> _TESTO ESTRATTO_:
# # #

Radicali ristrutturazioni nei confini fra responsabilità private e pubbliche non sembrano oggi all’ordine

del giorno per i servizi sociali del nostro paese. Diversi sono, però, i segnali di potenziamento

progressivo del welfare fiscale, intendendo per quest’ultimo l’uso della leva fiscale ai fini del sostegno

del welfare.

di Elena Granaglia

Da un lato, vi sono precisi atti politici. La legge di stabilità per il 2016 ha esteso la detassazione di alcune

spese di welfare effettuate dai datori di lavoro a favore dei dipendenti e, benché i decreti attuativi non

siano ancora definiti, le agevolazioni hanno un peso importante nella legge delega di riforma del terzo

settore approvata lo scorso 25 maggio dal Parlamento. Un rafforzamento dell’incentivazione al welfare

aziendale è anche all’ordine del giorno della legge di stabilità per il 2017. Al contempo, nel 2016, il

finanziamento pubblico per un servizio centrale quale è il Servizio Sanitario Nazionale è stato tagliato di

5 miliardi rispetto alla versione originaria del Patto per la salute 2014-2016, scendendo da 116 a 111

miliardi (cfr. G. Turati, Soldi alla sanità: una scelta tutta politica, in www.lavoce.info, 20 settembre

2016).

Da un altro lato, vi è un’opinione pubblica sempre più insoddisfatta della qualità dei servizi pubblici, non

importa se a seguito anche del disinvestimento che tali servizi hanno subito. Vi sono, poi, i noti vincoli di

bilancio, i quali non permetterebbero più di finanziare il welfare che abbiamo conosciuto e, tanto meno, i

nuovi rischi sociali. In tale contesto, le agevolazioni fiscali sarebbero benvenute in quanto attiverebbero

risorse private aggiuntive. Peraltro, punto non irrilevante, le agevolazioni fiscali sono tipicamente

percepite (e contabilizzate) come riduzione della pressione fiscale anziché come spesa nonostante ne

siano l’equivalente.

# # #

> _ESTRATTO DEI DATI_:
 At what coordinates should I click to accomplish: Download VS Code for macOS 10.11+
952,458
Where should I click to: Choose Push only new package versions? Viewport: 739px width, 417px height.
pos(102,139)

# # #

> _OBIETTIVO_:
Trascrivi fedelmente il passo del brano sul welfare fiscale da "bilancio, i quali" a "siano l’equivalente.".

> _RISULTATO_:
bilancio, i quali non permetterebbero più di finanziare il welfare che abbiamo conosciuto e, tanto meno, i

nuovi rischi sociali. In tale contesto, le agevolazioni fiscali sarebbero benvenute in quanto attiverebbero

risorse private aggiuntive. Peraltro, punto non irrilevante, le agevolazioni fiscali sono tipicamente

percepite (e contabilizzate) come riduzione della pressione fiscale anziché come spesa nonostante ne

siano l’equivalente.